DIRECTIONS FOR THIS TASK – In the entries below, find the line with "You are a computer-use agent. Viewport: 1456px" and the line with "Expand the Lint"; give again those lines and every line between them, exactly.

Dataset entries
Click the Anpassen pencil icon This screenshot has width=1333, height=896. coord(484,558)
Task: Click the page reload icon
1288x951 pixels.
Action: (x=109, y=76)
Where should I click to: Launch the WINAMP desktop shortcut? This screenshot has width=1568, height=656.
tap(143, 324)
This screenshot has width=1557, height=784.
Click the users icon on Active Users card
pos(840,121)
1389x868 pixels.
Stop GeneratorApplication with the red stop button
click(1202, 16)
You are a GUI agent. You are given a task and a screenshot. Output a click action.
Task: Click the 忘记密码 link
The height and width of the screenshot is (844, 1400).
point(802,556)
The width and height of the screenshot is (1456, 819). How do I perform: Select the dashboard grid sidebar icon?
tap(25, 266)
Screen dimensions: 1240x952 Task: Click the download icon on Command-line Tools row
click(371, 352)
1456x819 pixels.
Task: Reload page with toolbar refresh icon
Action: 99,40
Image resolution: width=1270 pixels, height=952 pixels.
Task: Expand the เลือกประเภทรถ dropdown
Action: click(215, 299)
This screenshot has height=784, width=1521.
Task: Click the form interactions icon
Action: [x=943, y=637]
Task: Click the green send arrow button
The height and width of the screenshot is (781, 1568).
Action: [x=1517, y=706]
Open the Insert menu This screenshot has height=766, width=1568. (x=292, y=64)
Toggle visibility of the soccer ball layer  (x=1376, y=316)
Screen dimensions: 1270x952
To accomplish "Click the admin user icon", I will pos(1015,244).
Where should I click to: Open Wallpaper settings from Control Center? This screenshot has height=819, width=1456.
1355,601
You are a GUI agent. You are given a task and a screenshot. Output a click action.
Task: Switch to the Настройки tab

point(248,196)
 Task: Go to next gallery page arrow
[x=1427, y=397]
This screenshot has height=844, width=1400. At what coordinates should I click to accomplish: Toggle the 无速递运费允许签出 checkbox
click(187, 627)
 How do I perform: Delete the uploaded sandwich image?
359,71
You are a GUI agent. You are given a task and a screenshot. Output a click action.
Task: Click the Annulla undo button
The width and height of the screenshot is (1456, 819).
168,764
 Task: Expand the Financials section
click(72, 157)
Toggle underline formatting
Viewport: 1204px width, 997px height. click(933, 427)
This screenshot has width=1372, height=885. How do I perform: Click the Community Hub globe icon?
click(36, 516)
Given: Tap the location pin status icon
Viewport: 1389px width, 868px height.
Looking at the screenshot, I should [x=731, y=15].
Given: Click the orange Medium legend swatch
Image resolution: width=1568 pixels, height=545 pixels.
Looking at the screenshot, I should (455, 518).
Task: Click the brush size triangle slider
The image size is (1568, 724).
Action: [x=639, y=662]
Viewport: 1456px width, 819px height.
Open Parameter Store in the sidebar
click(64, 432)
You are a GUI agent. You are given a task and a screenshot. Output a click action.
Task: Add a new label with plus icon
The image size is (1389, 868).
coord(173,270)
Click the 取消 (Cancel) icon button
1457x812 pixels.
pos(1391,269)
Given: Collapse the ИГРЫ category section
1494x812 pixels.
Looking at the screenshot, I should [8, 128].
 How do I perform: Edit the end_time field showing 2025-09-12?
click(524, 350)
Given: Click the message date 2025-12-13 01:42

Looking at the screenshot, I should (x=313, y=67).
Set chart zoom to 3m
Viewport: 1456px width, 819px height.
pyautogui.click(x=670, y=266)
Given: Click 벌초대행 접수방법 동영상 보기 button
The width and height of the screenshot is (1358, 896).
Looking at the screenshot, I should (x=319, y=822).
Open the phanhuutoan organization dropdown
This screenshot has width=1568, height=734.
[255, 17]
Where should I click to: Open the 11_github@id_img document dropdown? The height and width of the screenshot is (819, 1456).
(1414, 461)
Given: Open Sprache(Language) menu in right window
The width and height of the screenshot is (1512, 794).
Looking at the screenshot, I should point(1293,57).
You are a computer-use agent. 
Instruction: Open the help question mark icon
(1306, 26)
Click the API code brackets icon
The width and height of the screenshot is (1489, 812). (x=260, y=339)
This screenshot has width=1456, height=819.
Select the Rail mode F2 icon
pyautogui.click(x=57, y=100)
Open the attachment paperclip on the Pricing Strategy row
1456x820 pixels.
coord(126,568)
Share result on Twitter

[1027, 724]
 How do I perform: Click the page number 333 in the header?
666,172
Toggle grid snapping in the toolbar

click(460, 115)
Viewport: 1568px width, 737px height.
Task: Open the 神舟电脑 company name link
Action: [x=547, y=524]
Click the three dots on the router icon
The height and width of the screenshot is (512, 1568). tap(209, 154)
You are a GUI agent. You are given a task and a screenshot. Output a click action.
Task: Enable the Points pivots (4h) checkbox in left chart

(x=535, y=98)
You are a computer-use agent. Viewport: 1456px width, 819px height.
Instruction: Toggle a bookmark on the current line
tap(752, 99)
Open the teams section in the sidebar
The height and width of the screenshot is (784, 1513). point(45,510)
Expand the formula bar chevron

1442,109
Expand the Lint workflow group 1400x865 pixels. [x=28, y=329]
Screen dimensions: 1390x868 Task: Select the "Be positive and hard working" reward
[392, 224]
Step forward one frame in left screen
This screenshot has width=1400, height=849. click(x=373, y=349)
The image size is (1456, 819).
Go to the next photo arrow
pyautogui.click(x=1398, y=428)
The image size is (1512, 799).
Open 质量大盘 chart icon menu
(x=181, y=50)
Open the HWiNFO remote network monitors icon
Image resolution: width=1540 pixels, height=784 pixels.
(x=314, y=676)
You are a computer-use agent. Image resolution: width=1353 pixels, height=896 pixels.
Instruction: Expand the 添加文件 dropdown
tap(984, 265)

TASK RESULT –
You are a computer-use agent. Viewport: 1456px width, 819px height.
Instruction: Toggle a bookmark on the current line
tap(752, 99)
Open the teams section in the sidebar
The height and width of the screenshot is (784, 1513). point(45,510)
Expand the formula bar chevron

1442,109
Expand the Lint workflow group 1400x865 pixels. [x=28, y=329]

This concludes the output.